** Opening The input block **
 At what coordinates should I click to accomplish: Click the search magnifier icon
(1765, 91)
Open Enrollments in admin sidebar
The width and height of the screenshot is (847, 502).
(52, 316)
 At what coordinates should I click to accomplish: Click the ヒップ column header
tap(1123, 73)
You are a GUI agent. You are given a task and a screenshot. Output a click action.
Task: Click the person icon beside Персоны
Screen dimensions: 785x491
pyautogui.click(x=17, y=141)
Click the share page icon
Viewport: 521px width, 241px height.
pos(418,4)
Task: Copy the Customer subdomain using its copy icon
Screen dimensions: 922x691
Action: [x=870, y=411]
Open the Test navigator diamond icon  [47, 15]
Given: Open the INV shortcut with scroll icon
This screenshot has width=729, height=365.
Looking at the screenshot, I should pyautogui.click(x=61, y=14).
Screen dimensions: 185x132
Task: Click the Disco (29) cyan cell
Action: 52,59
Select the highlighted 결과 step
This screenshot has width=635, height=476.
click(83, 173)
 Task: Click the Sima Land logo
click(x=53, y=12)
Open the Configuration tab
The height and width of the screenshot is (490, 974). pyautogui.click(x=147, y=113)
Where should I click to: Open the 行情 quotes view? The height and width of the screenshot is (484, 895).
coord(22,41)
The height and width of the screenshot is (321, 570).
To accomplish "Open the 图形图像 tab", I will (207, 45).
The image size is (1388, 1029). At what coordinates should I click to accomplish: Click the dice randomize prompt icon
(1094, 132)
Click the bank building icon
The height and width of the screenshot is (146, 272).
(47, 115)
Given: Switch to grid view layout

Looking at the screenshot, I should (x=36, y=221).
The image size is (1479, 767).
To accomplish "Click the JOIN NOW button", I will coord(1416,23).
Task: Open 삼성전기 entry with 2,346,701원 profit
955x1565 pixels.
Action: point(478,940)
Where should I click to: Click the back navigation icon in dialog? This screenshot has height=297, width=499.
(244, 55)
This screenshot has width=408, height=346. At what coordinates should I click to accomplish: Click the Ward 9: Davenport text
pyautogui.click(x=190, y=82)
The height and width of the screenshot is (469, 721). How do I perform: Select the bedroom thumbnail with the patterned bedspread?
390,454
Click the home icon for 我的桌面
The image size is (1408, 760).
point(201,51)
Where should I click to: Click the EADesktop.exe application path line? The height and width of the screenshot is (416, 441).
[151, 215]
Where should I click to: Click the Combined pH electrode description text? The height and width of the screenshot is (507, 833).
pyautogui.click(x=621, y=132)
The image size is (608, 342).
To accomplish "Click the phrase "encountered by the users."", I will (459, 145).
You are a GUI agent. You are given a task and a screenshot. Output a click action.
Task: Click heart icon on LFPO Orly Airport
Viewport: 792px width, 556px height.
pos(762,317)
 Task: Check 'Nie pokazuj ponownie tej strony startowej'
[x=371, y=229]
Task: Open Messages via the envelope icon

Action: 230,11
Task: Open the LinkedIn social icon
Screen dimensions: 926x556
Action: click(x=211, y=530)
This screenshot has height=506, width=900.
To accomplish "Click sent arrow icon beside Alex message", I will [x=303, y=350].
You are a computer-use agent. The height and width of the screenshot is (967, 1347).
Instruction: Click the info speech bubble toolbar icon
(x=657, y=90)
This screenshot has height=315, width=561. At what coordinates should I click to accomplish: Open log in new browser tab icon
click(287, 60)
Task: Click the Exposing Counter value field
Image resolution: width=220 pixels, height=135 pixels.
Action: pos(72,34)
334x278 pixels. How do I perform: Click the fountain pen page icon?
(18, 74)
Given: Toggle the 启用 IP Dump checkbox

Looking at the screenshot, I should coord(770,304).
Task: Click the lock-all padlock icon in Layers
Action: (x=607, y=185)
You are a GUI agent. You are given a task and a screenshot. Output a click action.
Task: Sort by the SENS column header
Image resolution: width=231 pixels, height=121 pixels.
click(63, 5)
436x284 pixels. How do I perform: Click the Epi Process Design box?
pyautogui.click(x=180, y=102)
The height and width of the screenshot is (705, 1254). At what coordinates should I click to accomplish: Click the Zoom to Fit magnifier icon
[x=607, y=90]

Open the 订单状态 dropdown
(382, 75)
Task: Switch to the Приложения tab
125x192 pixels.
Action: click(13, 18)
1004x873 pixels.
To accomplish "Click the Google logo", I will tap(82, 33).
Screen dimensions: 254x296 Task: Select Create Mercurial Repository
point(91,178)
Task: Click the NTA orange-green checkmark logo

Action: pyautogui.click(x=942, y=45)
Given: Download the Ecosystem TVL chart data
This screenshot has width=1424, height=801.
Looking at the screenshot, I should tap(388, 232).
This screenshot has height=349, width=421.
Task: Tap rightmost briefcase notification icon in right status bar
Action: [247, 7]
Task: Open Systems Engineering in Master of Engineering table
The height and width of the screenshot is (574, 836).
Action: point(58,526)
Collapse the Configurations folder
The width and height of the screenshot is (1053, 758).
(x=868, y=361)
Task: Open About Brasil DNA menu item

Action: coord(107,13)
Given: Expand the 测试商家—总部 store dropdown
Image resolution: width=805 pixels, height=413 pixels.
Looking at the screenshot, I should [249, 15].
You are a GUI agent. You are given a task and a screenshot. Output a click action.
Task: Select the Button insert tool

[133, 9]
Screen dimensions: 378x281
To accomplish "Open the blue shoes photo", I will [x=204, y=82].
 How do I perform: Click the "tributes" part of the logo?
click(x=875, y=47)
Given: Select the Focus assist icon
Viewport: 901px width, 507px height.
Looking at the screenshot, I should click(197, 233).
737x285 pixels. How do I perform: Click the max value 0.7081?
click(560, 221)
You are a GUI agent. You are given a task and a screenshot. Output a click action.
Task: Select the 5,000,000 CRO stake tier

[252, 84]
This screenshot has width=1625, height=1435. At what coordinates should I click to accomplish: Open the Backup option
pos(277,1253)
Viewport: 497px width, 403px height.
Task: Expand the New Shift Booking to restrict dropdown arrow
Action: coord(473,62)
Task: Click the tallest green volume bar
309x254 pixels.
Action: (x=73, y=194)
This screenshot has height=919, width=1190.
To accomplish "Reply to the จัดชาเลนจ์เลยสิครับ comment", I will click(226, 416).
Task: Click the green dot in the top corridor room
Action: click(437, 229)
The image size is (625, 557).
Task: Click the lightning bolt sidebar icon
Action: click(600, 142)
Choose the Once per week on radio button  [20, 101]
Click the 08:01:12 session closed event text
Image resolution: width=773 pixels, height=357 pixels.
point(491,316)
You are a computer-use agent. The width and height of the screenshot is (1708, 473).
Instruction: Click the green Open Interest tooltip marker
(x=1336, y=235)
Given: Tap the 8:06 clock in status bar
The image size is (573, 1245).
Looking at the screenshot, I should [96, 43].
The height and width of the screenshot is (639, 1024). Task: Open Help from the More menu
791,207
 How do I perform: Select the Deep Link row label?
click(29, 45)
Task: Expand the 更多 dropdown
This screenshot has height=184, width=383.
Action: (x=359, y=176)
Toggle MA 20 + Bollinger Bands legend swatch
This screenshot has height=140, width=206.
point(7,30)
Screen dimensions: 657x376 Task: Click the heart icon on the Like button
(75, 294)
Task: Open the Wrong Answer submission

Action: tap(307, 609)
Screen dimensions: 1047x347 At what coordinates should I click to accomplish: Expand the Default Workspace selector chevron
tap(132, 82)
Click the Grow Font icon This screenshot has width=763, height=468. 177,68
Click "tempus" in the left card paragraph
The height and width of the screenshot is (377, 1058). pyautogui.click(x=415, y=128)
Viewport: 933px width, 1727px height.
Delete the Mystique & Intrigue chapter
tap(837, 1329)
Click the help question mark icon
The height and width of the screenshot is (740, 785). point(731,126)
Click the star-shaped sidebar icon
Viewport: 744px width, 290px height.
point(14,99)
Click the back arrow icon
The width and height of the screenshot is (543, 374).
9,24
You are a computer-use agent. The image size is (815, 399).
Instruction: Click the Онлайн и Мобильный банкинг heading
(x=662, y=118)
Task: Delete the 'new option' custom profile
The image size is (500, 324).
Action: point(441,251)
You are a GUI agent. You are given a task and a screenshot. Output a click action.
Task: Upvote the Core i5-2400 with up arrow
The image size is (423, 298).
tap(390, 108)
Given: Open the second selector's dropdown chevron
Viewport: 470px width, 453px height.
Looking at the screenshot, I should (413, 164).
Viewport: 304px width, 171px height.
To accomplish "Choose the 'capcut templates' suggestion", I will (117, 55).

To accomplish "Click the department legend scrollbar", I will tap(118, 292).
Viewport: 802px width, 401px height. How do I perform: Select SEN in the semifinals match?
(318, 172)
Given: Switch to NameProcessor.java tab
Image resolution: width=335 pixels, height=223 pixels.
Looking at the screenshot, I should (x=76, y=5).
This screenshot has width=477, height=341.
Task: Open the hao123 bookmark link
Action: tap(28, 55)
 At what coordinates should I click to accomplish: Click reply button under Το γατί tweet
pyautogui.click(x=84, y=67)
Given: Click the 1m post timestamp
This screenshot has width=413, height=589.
** Closing The input block **
> _Brief_
From the data above, return every line from the line that has "The image size is (573, 1245)." up to and including the line that has "Toggle MA 20 + Bollinger Bands legend swatch", exactly.

> _The answer_
The image size is (573, 1245).
Looking at the screenshot, I should [96, 43].
The height and width of the screenshot is (639, 1024). Task: Open Help from the More menu
791,207
 How do I perform: Select the Deep Link row label?
click(29, 45)
Task: Expand the 更多 dropdown
This screenshot has height=184, width=383.
Action: (x=359, y=176)
Toggle MA 20 + Bollinger Bands legend swatch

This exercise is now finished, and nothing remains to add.